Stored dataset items
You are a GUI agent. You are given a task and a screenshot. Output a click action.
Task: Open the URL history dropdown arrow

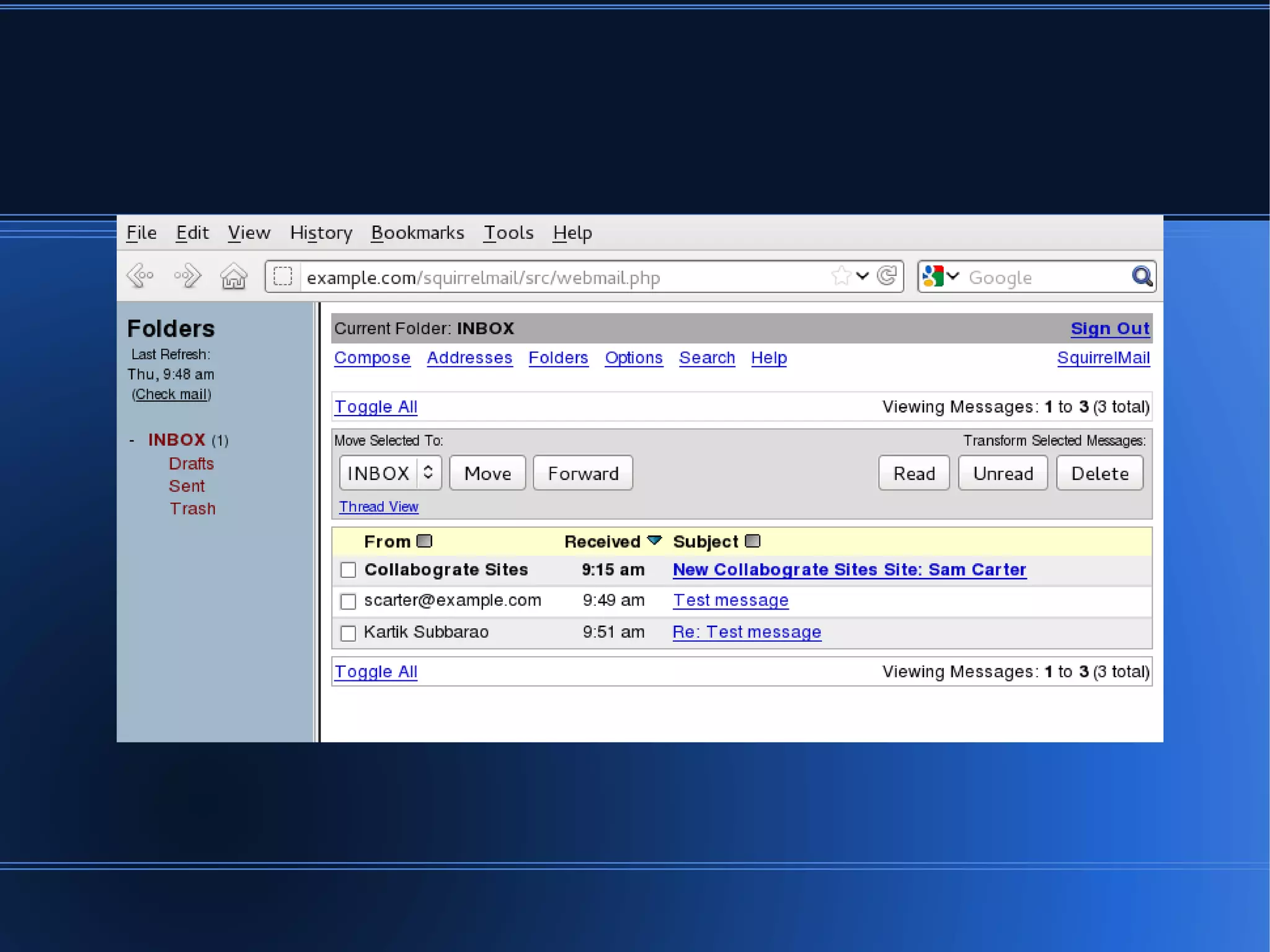(863, 276)
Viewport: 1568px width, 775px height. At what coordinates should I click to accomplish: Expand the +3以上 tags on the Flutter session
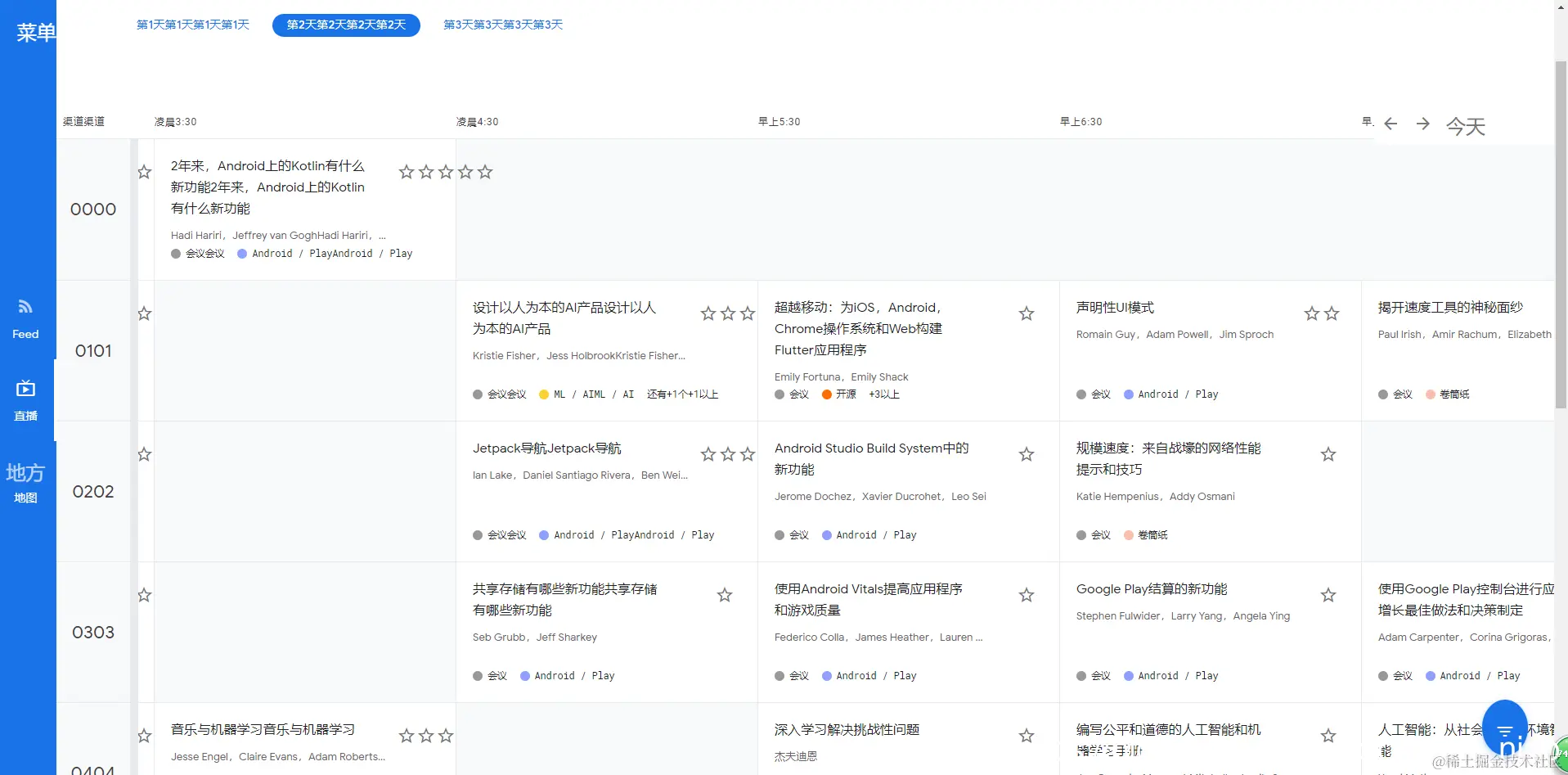[x=883, y=394]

▶ [INSTRUCTIONS FOR THE TASK] A word-for-word repeat is expected of the lines from the one with "Viewport: 1568px width, 775px" to the end of the data, both included; pictures are not part of it.

▶ [ANSWER SECTION]
Viewport: 1568px width, 775px height. At what coordinates should I click to accomplish: Expand the +3以上 tags on the Flutter session
[x=883, y=394]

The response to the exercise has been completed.